* _Text section_

6.11 Investment of Moneys Held By Trustee. Unless otherwise
provided in this Agreement, any moneys held by or on behalf of
the Trustee that under the terms of this Agreement may or ought
to be invested or which may be on deposit with the Trustee or
that may be in the hands of the Trustee may be invested and
reinvested in the name or under the control of the Trustee in
securities in which, under the laws of the Commonwealth of
Massachusetts, trustees are authorized to invest trust moneys,
provided that such securities are stated to mature within two
years after their purchase by the Trustee, and the Trustee shall
so invest such moneys on the written direction of the
Corporation. Pending the investment of any moneys as
hereinbefore provided, such moneys may be deposited in the name
of the Trustee in any bank in the United States approved by the
Corporation or, with the consent of the Corporation, in the
deposit department of the Trustee at the rate of interest then
current on similar deposits.
6.12 Trustee Not Required to Give Security. The Trustee
shall not be required to give any bond or security in respect of
the execution of the trusts, rights, duties, powers and
authorities of this Agreement.
6.13 Trustee Not Bound to Act on Corporation's Request.

* _Objective 1_
Find every line in the listing that contains the word "Select", and copy each one. Case counts.

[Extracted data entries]

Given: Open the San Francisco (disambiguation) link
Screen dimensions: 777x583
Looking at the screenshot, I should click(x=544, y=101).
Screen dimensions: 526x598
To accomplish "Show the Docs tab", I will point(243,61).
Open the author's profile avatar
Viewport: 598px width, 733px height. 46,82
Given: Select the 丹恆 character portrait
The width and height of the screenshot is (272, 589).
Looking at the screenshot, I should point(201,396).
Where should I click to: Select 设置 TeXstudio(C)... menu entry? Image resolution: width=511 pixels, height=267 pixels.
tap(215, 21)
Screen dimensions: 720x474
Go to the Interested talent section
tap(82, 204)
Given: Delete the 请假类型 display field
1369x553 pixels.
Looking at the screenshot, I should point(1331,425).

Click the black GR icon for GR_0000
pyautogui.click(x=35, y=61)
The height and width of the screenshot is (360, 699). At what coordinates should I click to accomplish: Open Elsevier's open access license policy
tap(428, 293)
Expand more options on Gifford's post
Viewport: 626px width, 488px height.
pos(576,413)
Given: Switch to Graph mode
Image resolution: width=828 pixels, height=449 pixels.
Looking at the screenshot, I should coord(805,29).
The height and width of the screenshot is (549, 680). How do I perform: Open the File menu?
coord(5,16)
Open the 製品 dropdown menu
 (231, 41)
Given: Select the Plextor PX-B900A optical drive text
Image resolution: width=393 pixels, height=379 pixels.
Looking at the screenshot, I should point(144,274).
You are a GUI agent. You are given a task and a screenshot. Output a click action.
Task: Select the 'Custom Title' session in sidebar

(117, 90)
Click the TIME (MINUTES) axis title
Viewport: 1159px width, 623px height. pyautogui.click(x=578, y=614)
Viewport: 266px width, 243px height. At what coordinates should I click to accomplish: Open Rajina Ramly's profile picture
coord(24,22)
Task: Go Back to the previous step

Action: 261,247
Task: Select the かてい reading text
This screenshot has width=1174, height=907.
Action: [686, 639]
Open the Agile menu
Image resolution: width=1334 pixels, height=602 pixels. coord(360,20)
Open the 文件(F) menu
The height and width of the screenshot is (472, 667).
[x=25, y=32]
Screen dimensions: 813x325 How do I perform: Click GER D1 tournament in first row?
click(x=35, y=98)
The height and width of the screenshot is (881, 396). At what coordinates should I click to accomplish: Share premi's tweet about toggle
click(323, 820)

* _Objective 2_
Summarize the agreement excerpt above in two sentences.

* _Right answer 1_
Given: Select the 丹恆 character portrait
Where should I click to: Select 设置 TeXstudio(C)... menu entry? Image resolution: width=511 pixels, height=267 pixels.
Given: Select the Plextor PX-B900A optical drive text
Task: Select the 'Custom Title' session in sidebar
Task: Select the かてい reading text

* _Right answer 2_
Unless the Agreement provides otherwise, moneys held by the Trustee may be invested in securities that Massachusetts law allows trustees to buy with trust moneys, as long as they are stated to mature within two years of purchase, and the Trustee must invest them on the Corporation's written direction. Until invested, the moneys may be deposited in a U.S. bank approved by the Corporation or, with its consent, in the Trustee's deposit department, and the Trustee is not required to give any bond or security for carrying out the Agreement.